Priorité sur le blanchiment
«La Banque mondiale ne se préoccupait guère de ces sujets avant les années 1990», a expliqué Daniel Kauffmann, directeur du Global Program de cette institution. «Puis on s'est aperçus que la corruption notamment ruinait nos missions de développement. Le 11-Septembre a fait porter l'attention sur les circuits financiers, puis l'affaire Enron a débouché sur des surveillances plus étroites. Mais beaucoup reste à faire.» Avec une priorité sur le blanchiment, selon Daniel Kauffmann, qui prône, dans les pays riches, d'exiger un renforcement des règles dans les centres financiers et, dans les pays pauvres, de mettre la pression sur la transparence administrative.

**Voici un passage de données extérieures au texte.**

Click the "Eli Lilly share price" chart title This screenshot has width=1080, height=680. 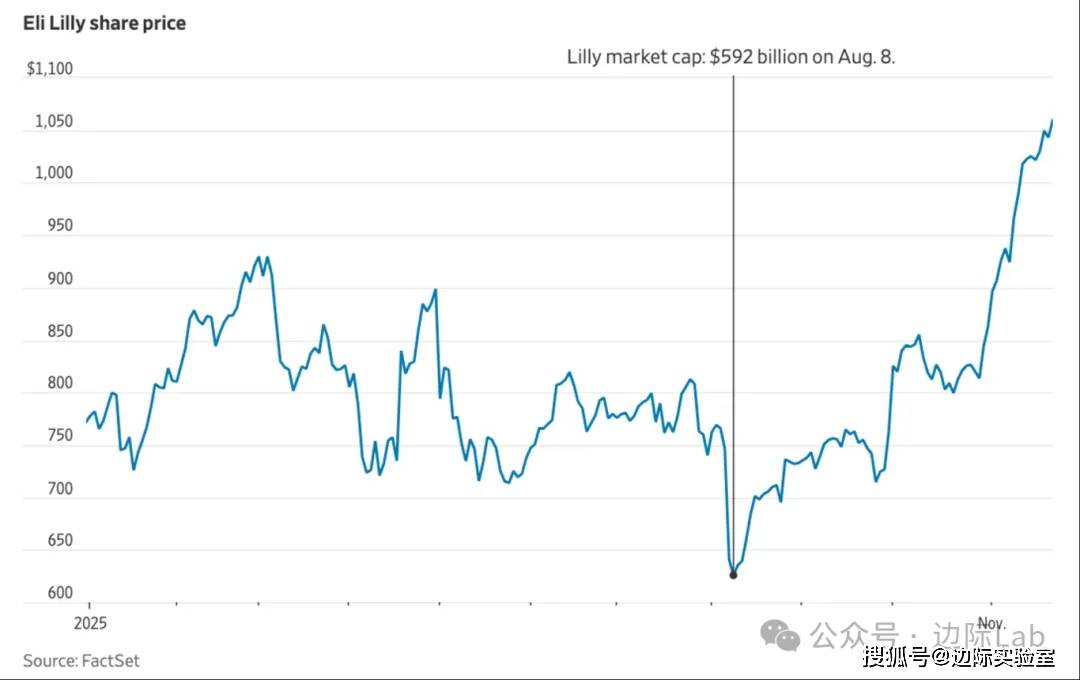(x=104, y=23)
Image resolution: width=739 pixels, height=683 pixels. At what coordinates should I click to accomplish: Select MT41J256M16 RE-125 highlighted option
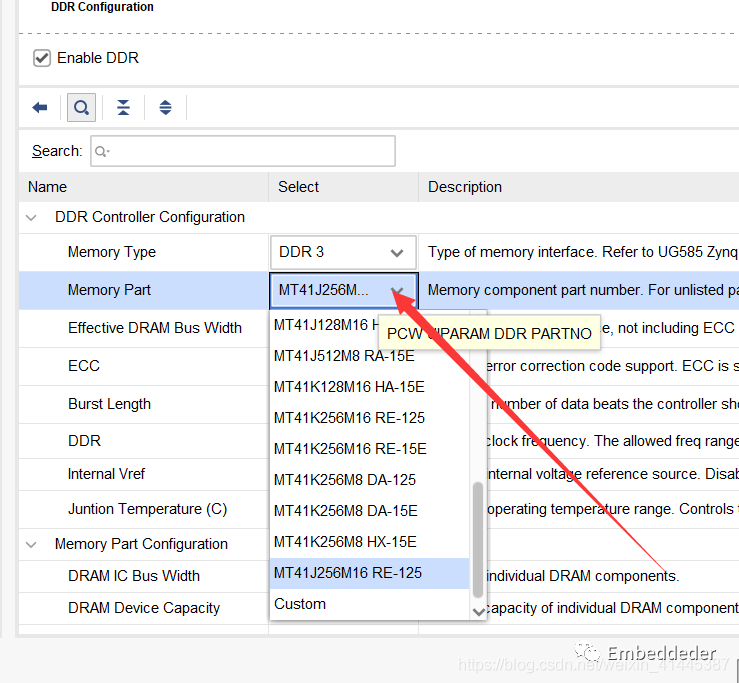click(348, 573)
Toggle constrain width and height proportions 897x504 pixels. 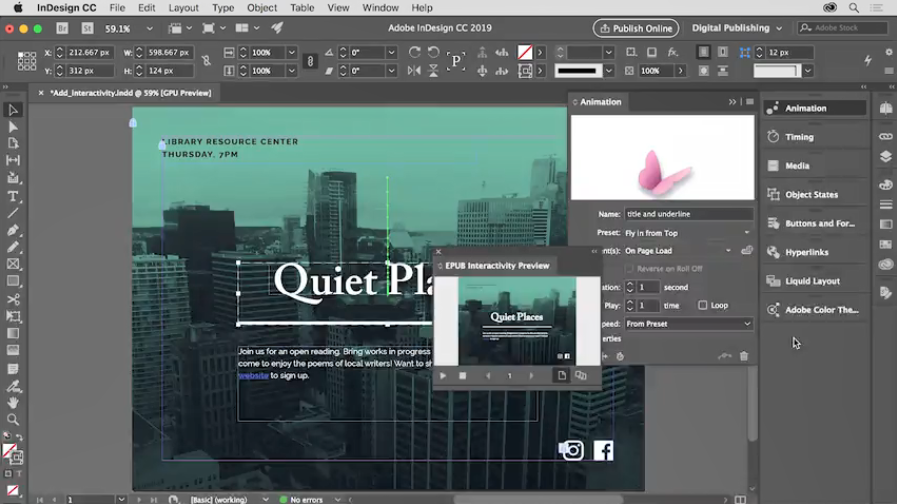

Eva Joly, l'ancienne juge d'instruction de l'affaire Elf, a souhaité la création d'une agence internationale de lutte contre la corruption et l'argent sale et elle s'inquiète de l'arrivée de la Chine, qui vient compliquer un combat déjà très difficile. Elle a obtenu que la Norvège, son pays d'origine, annonce, lors de la conférence, «prendre la tête» de la lutte contre les paradis fiscaux et, dans l'immédiat, décide de financer des études et le recueil de données, en accord avec la Banque mondiale et avec des sénateurs américains, républicains comme démocrates. Mme Joly regrette que l'Europe tienne «un double langage» sur toutes ces questions.
«Le crime comme tout le reste est devenu global, tout sauf la réponse de la loi, notre seule défense contre le monde darwinien du meurtre et de l'argent», écrivait, il y a déjà dix ans, le sénateur John Kerry, ancien candidat malheureux à la Maison-Blanche (The New War, éditions Simon & Schuster). Lord Daniel Brennan a résumé l'enjeu: «On est passé d'un capitalisme du laisser-faire à un capitalisme de la brutalité. Il faut, au XXIe siècle, installer un capitalisme de la responsabilité.»